Configuration options

The service can be configured with the following environment variables:

• ADDR

  Listen address for the service. If neither ADDR nor PORT is set, the service will listen at :8000.

• PORT

  Listen address port for the service. If neither ADDR nor PORT is set, the service will listen at :8000.

• JWKS_ENDPOINT

  Allows setting a static URL to use for fetching the public key(s) for verifying the Pomerium JWT. If unset, keys will be fetched from the domain specified in the JWT iss claim (using the internal Pomerium endpoint at /.well-known/pomerium/jwks.json).
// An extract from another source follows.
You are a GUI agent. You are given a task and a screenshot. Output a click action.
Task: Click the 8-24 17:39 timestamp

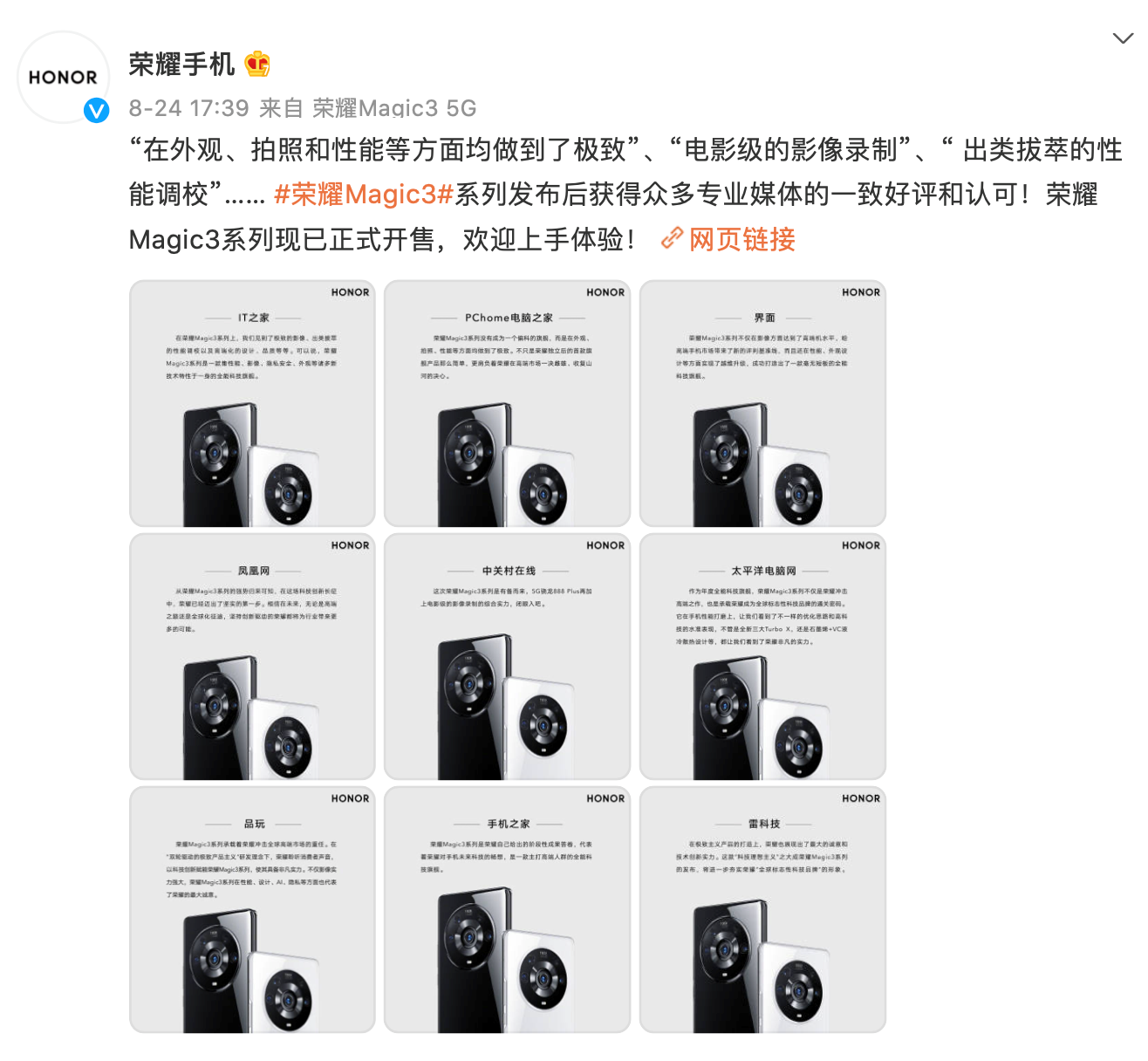tap(189, 108)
Note: in order for this to work correctly, you must define signing_key or signing_key_file in the Pomerium configuration.

• EXPECTED_JWT_ISSUER

  When set, JWT verification will additionally validate that the issuer claim (iss) matches the given value.

• EXPECTED_JWT_AUDIENCE

  When set, JWT verification will additionally validate that the audience claim (aud) matches the given value.

• EXTRA_CA_CERTS

  Comma-separated list of file paths to CA certs. These certs will be used in addition to the system defaults.

• GCLOUD_PROJECT

  When set to a Firebase project ID, the service will use Cloud Firestore as a storage backend for WebAuthn-related storage. (By default, the service will store this data in memory instead.)